El conocimiento es la base de la deliberación y de la conciencia libre, no las sustituye. Pretenderlo aleja la posibilidad de disponer de conocimiento como valor social reconocido y respetado, y aleja aún más la urgente necesidad de elaborar debates éticos complejos, transparentes y sólidamente anclados en la pretensión de verdad y bien, que puedan orientar, sin pretensión de sustituir, el ejercicio de la conciencia personal. “Nadie que obra contra su voluntad obra bien, aun siendo bueno lo que hace”, escribió san Agustín. “Nadie debe obrar contra su conciencia, como ya había dicho san Pablo”, escribió Benedicto XVI. Con la advertencia de que esto no significa en absoluto canonizar la subjetividad.

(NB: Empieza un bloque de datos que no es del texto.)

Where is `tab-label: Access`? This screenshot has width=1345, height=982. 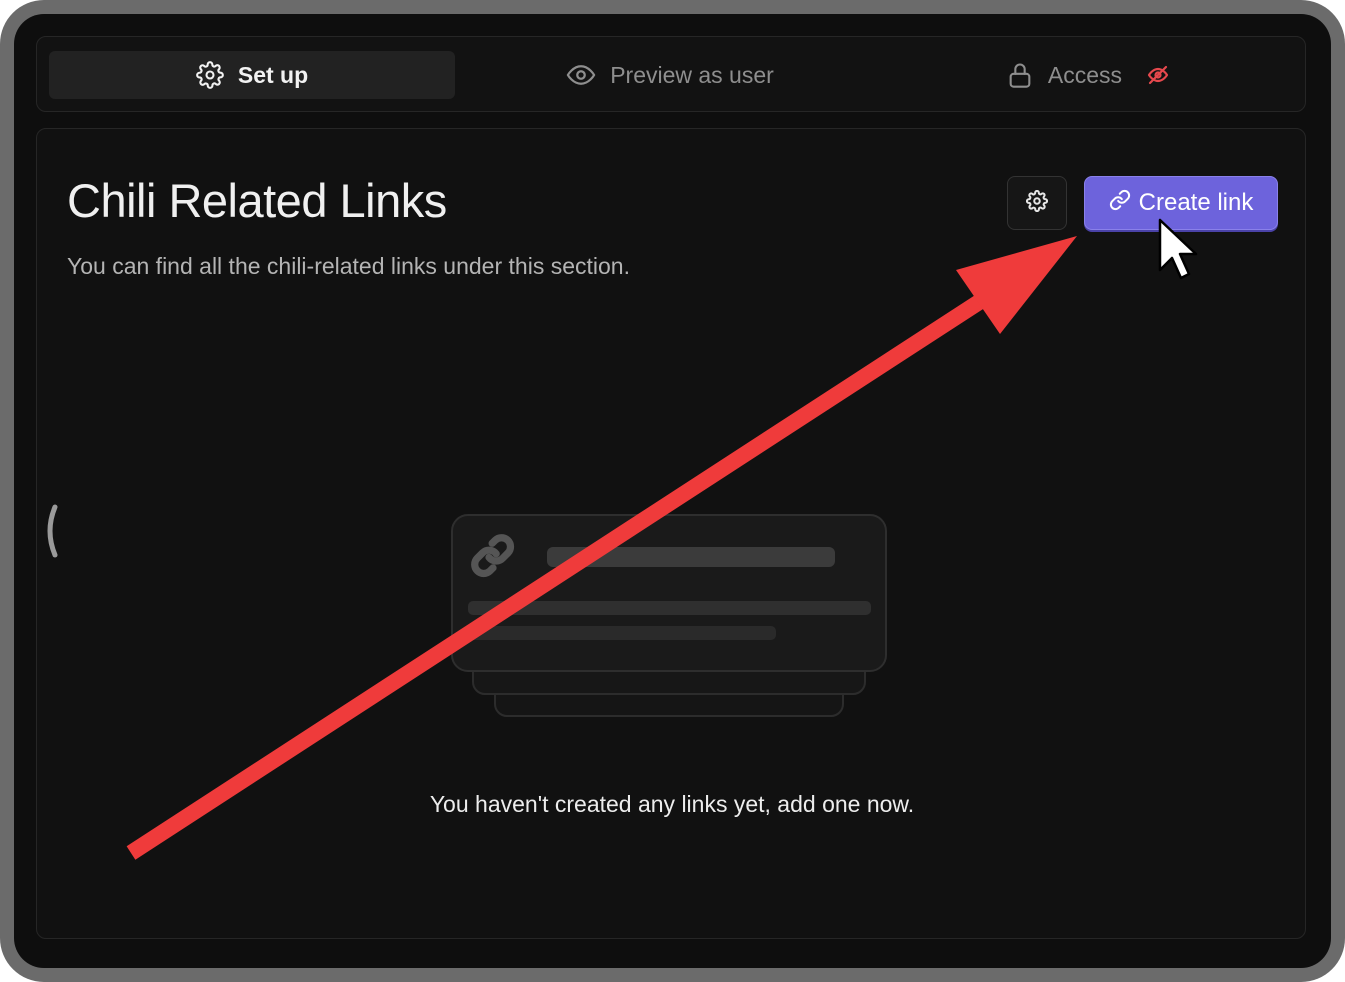
tab-label: Access is located at coordinates (1085, 74).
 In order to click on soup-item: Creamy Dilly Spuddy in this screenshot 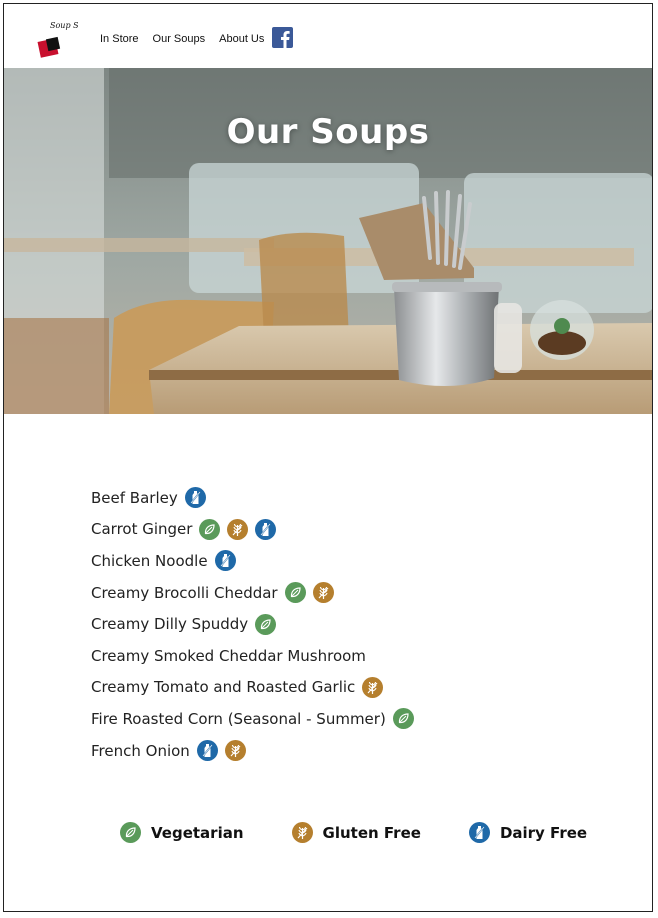, I will do `click(256, 624)`.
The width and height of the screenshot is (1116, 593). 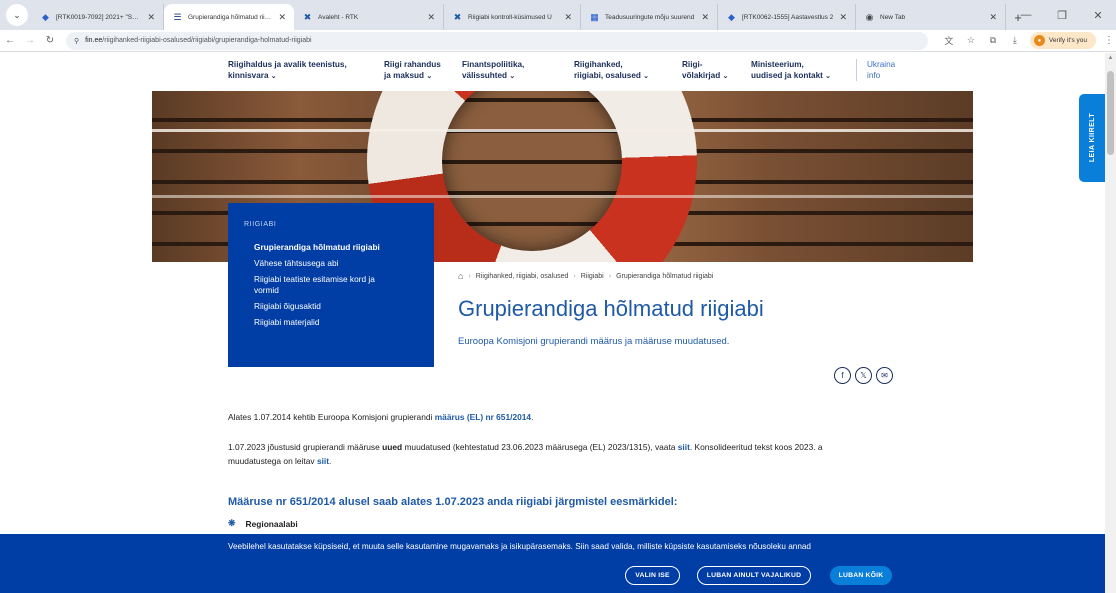 What do you see at coordinates (30, 40) in the screenshot?
I see `forward-icon: →` at bounding box center [30, 40].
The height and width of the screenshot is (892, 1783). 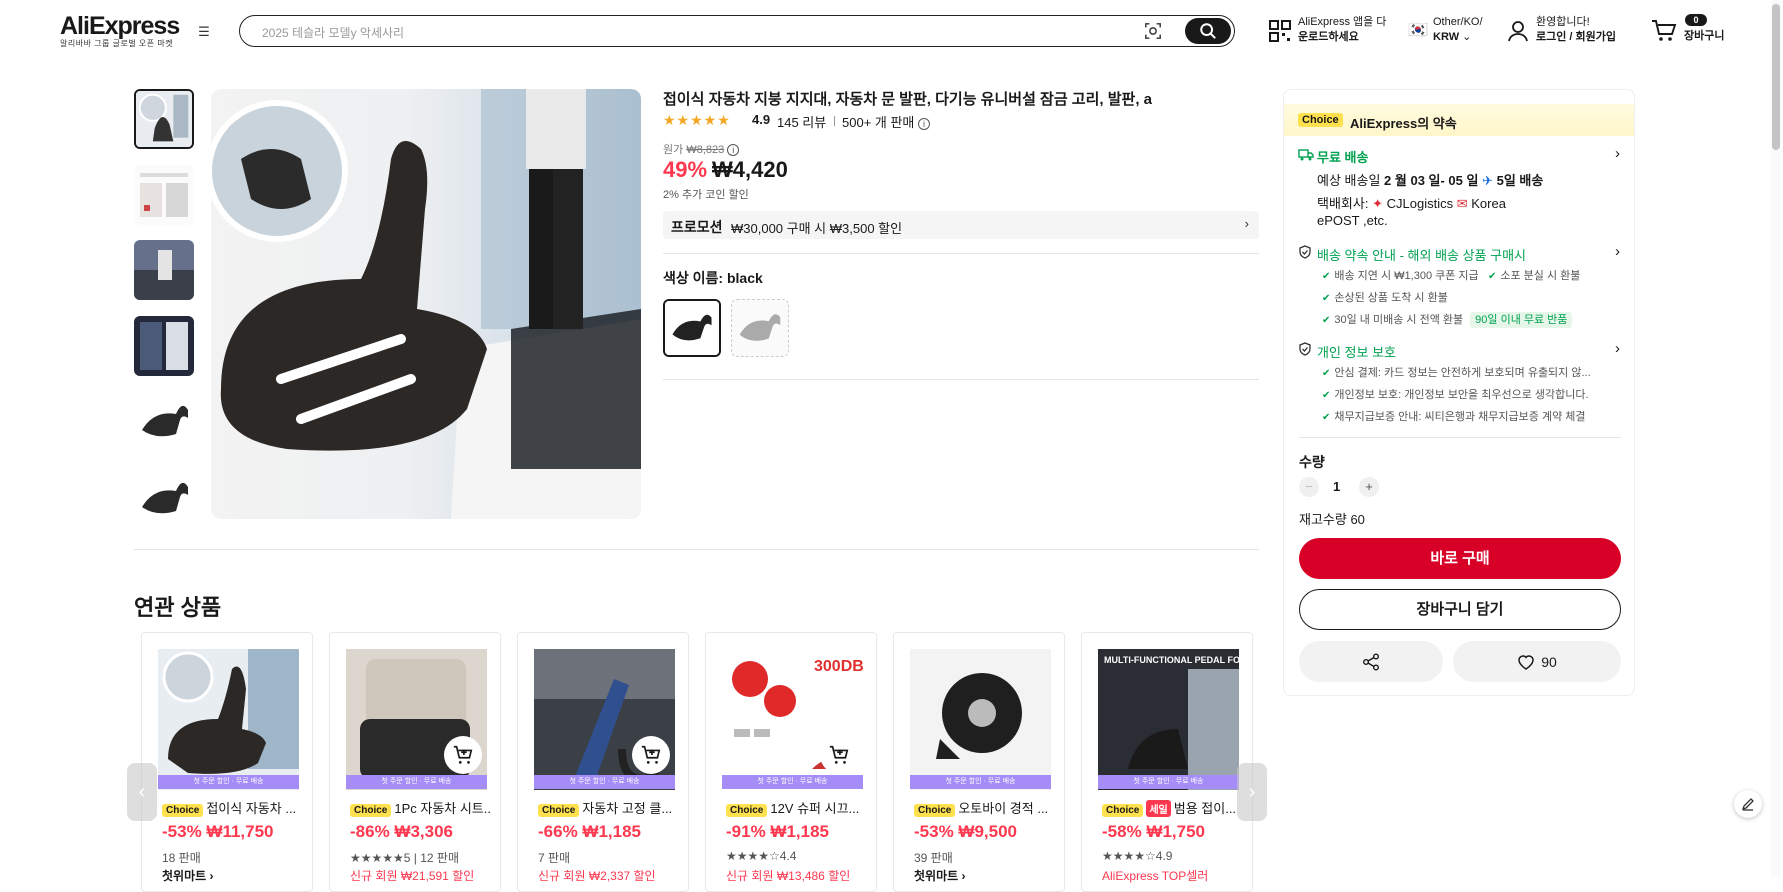 I want to click on search-input: 2025 테슬라 모델y 악세사리, so click(x=333, y=32).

Un dato más contra las trampas: apelar a la Convención de los Derechos del Niño de las Naciones Unidas en el debate sobre la protección de menores no acompañados es correcto, es bueno, la izquierda lo hace, yo lo hago. Pero esa Convención, entre otras cosas que señalan claramente hacia el mismo punto, dice esto: Los Estados parte de la Convención…teniendo presente que, como se indica en la Declaración de los Derechos del Niño, «el niño, por su falta de madurez física y mental, necesita protección y cuidado especiales, incluso la debida protección legal, tanto antes como después del nacimiento»… Han convenido lo siguiente:... En España esto entró en vigor el 5 de enero de 1991, con la dignidad y la fuerza jurídica, activa y pasiva, que le son propias. Todo un regalo de Reyes que alguna vez habrá que abrir.